Request a » Please quote the entries word for word, starting with the line that contains "Material for MkDocs (137, 715)" and going on through the last line of the entries, with both ends included. Leave the pictures out of your answer.

Text to read »
^^^^^^^^

Lessons for Syria—from the Spanish Civil War

Thoughts on Adam Hochschild’s outstanding new book, in advance of his visit to Toronto

Cover of Spain in our Hearts
Cover of Spain in our Hearts/PEN Canada

In 1936, two months after the beginning of the Spanish Civil War, communist politician Dolores Ibárruri traveled to Paris, where she begged the French to arm Spain’s Republicans against General Franco’s fascists. “It is Spain today,” she said. “But it may be your turn tomorrow.”

And so it was. As US historian Adam Hochschild writes in his outstanding new book, Spain In Our Hearts: Americans In The Spanish Civil War, “Half a dozen years later, the very arena where she spoke, the Vélodrome d’Hiver, would be filled with 13,000 French Jews, including 4,000 children, on their way to Nazi death camps.”

The Spanish Civil War is an obscure subject for many contemporary readers, though it shouldn’t be. In its ideological underpinnings, and in the hideous methods used by the combatants (especially the fascists), it was a miniature dress rehearsal for the Second World War. In the mid-1930s, The New York Times alone published more than 1,000 front-page articles about the conflict. Almost 3,000 Americans went to fight in Spain—about a quarter of whom never came back. For the 1,500 Canadians who formed the Mackenzie–Papineau Battalion, the casualty rate was even higher. In a 2001 speech marking the unveiling of an Ottawa monument in the Battalion’s honour, then-Canadian governor general Adrienne Clarkson noted that “except for France, no other country gave as great a proportion of its population as volunteers in Spain than Canada.”

^^^^^^^^

(Rows showing where targets appear)
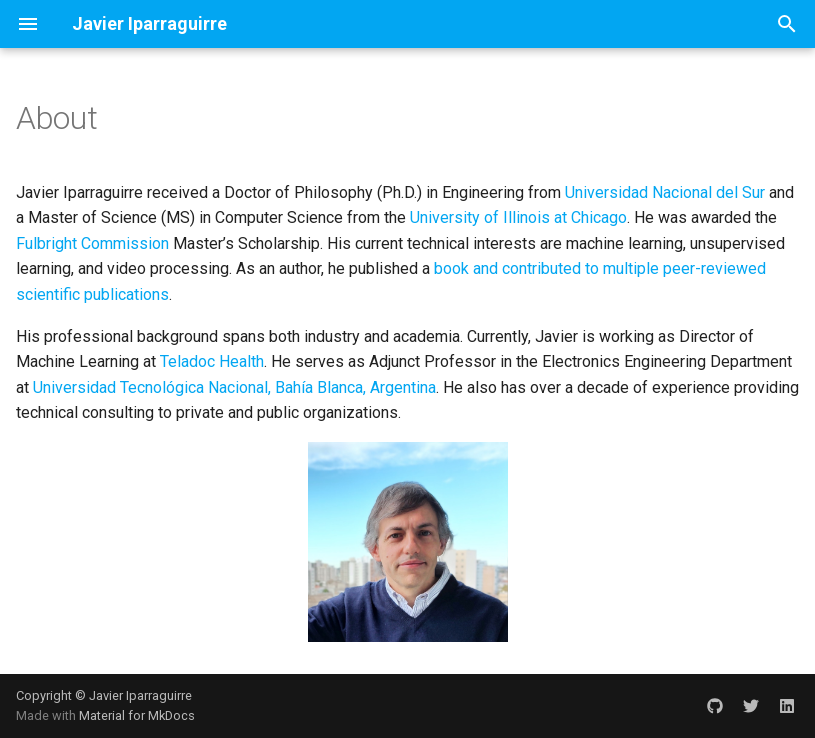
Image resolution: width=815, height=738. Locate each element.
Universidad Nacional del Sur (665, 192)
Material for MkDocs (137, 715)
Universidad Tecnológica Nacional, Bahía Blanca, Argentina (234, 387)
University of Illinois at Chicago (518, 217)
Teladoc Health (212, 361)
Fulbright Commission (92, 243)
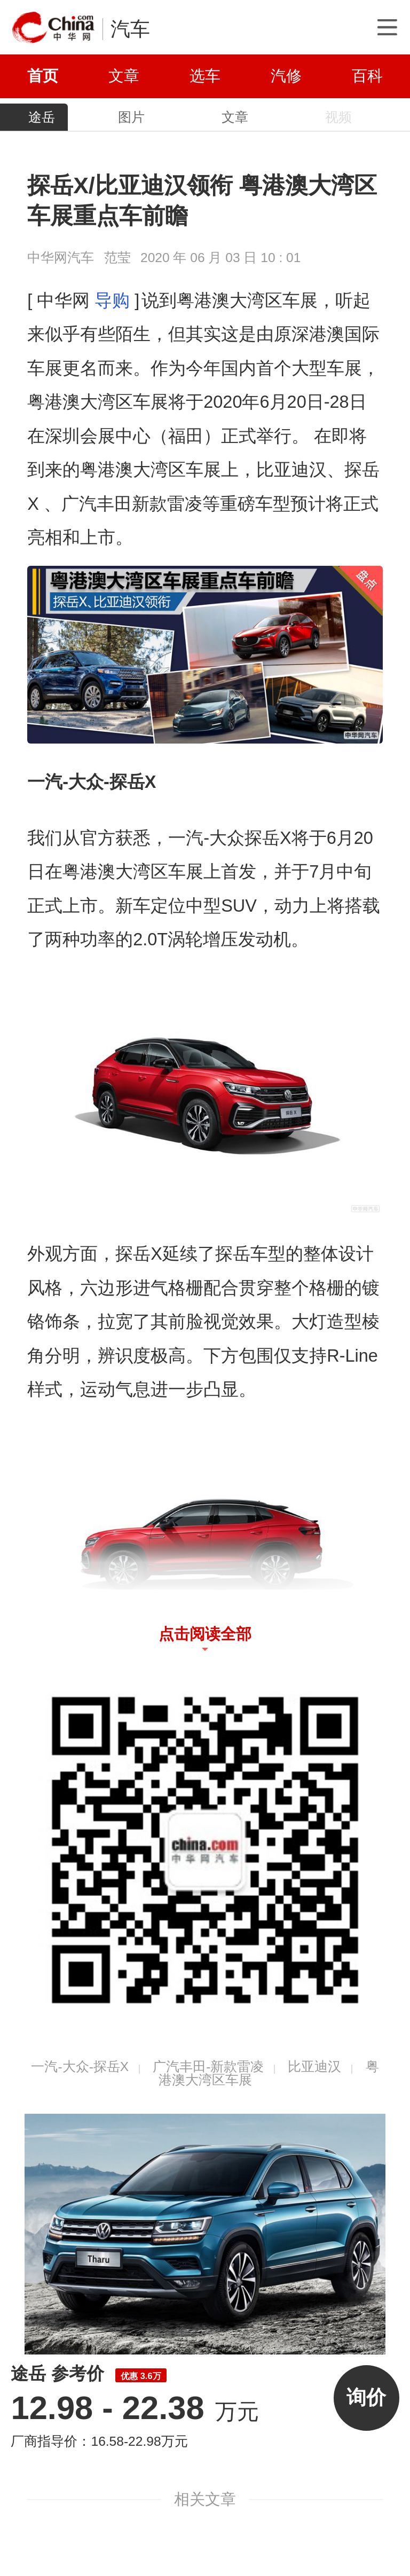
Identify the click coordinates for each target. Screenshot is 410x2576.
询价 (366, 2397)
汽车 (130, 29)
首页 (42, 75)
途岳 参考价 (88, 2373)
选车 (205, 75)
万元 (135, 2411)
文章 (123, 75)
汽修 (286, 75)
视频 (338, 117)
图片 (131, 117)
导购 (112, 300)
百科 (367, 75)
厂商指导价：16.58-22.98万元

^^^^^^^^

Request b » Print the piece on lessons for Syria from the Spanish Civil War word for word, in full.

Exercise solution a »
Material for MkDocs (137, 715)
Universidad Tecnológica Nacional, Bahía Blanca, Argentina (234, 387)
University of Illinois at Chicago (518, 217)
Teladoc Health (212, 361)
Fulbright Commission (92, 243)
Identify the click coordinates for each target. Screenshot is 410x2576.
询价 (366, 2397)
汽车 (130, 29)
首页 (42, 75)
途岳 参考价 (88, 2373)
选车 (205, 75)
万元 (135, 2411)
文章 (123, 75)
汽修 (286, 75)
视频 (338, 117)
图片 (131, 117)
导购 (112, 300)
百科 (367, 75)
厂商指导价：16.58-22.98万元

Exercise solution b »
Lessons for Syria—from the Spanish Civil War

Thoughts on Adam Hochschild’s outstanding new book, in advance of his visit to Toronto

Cover of Spain in our Hearts
Cover of Spain in our Hearts/PEN Canada

In 1936, two months after the beginning of the Spanish Civil War, communist politician Dolores Ibárruri traveled to Paris, where she begged the French to arm Spain’s Republicans against General Franco’s fascists. “It is Spain today,” she said. “But it may be your turn tomorrow.”

And so it was. As US historian Adam Hochschild writes in his outstanding new book, Spain In Our Hearts: Americans In The Spanish Civil War, “Half a dozen years later, the very arena where she spoke, the Vélodrome d’Hiver, would be filled with 13,000 French Jews, including 4,000 children, on their way to Nazi death camps.”

The Spanish Civil War is an obscure subject for many contemporary readers, though it shouldn’t be. In its ideological underpinnings, and in the hideous methods used by the combatants (especially the fascists), it was a miniature dress rehearsal for the Second World War. In the mid-1930s, The New York Times alone published more than 1,000 front-page articles about the conflict. Almost 3,000 Americans went to fight in Spain—about a quarter of whom never came back. For the 1,500 Canadians who formed the Mackenzie–Papineau Battalion, the casualty rate was even higher. In a 2001 speech marking the unveiling of an Ottawa monument in the Battalion’s honour, then-Canadian governor general Adrienne Clarkson noted that “except for France, no other country gave as great a proportion of its population as volunteers in Spain than Canada.”